Re-encoding wide-gamut photographs and expecting wide-gamut output. The browser’s Canvas2D context decodes and re-encodes in sRGB, so a Display-P3 or Rec.2020 input is implicitly clipped to sRGB on the way through. The compressed WebP is sRGB. For wide-gamut workflows, use cwebp directly with the relevant ICC profile and -metadata flags.

How to choose a quality

Default ( 80). Photographs, hero images, in-product UI screenshots that include photographs. This is the eye-test sweet spot — most viewers cannot pick the WebP from the source at typical viewing distances, and the file size is meaningfully smaller than the original JPG.

6070. Acceptable for blog heroes and thumbnails: savings climb sharply versus 80 and the quality drop is modest. Good for above-the-fold mobile delivery where every kilobyte matters.

90+. Marketing and brand imagery where the photographer or designer will look at the file alongside the source.

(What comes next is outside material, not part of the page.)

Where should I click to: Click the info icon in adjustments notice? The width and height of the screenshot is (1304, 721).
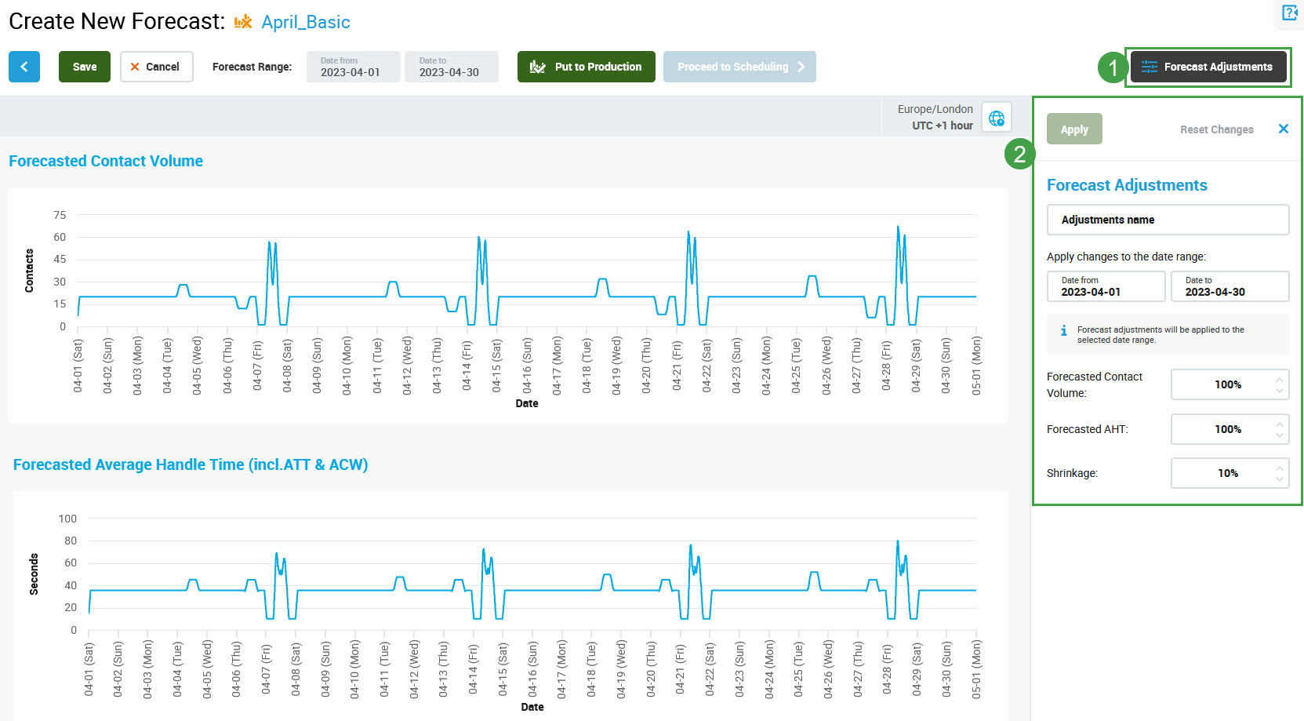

The file is noticeably bigger than 80 for marginal quality gain, but the safety margin is appropriate when the artefact is the point.

< 40. Visible blocking and edge artefacts on most content. Use only for thumbnails or as a deliberate stylistic choice (low-bitrate aesthetic, “compressed-look” web art). The slider is a live preview, so when in doubt, drag it and look.

What the browser does and doesn’t preserve

EXIF metadata is stripped on encode: the Canvas2D pipeline does not pass it through. Camera-orientation tags are applied to the bitmap before encoding (via the imageOrientation: ‘from-image’ option on createImageBitmap), so the output looks correctly upright in any viewer; the WebP file itself carries no orientation tag because the rotation has already been baked into the pixels. ICC profiles, GPS coordinates, camera body and lens information, capture timestamp, and other EXIF fields are all discarded. If you need to keep any of that for a downstream archive or a legal record, use a command-line tool that round-trips metadata.

References

  1. Google Developers. An image format for the Web. The original WebP project page — supports the format’s 2010 Google origin, the VP8 lineage, the replace-JPEG-and-PNG-for-web design goal, and the canonical 0–100 quality scale exposed in libwebp.
  2. Zern, J., Wickramaratne, P., Vandevenne, L., Alakuijala, J., Galligan, F., Yenchik, J., Allred, T., & Lubbers, R. (October 2024). WebP Image Format. IETF RFC 9649. The formal standard — supports the predictive intra-frame coding paragraph (block sizes, residual coding, quantisation), the lossy-vs-lossless-WebP-are-separate-codecs claim, the alpha-channel claim, and the format’s standards-track provenance.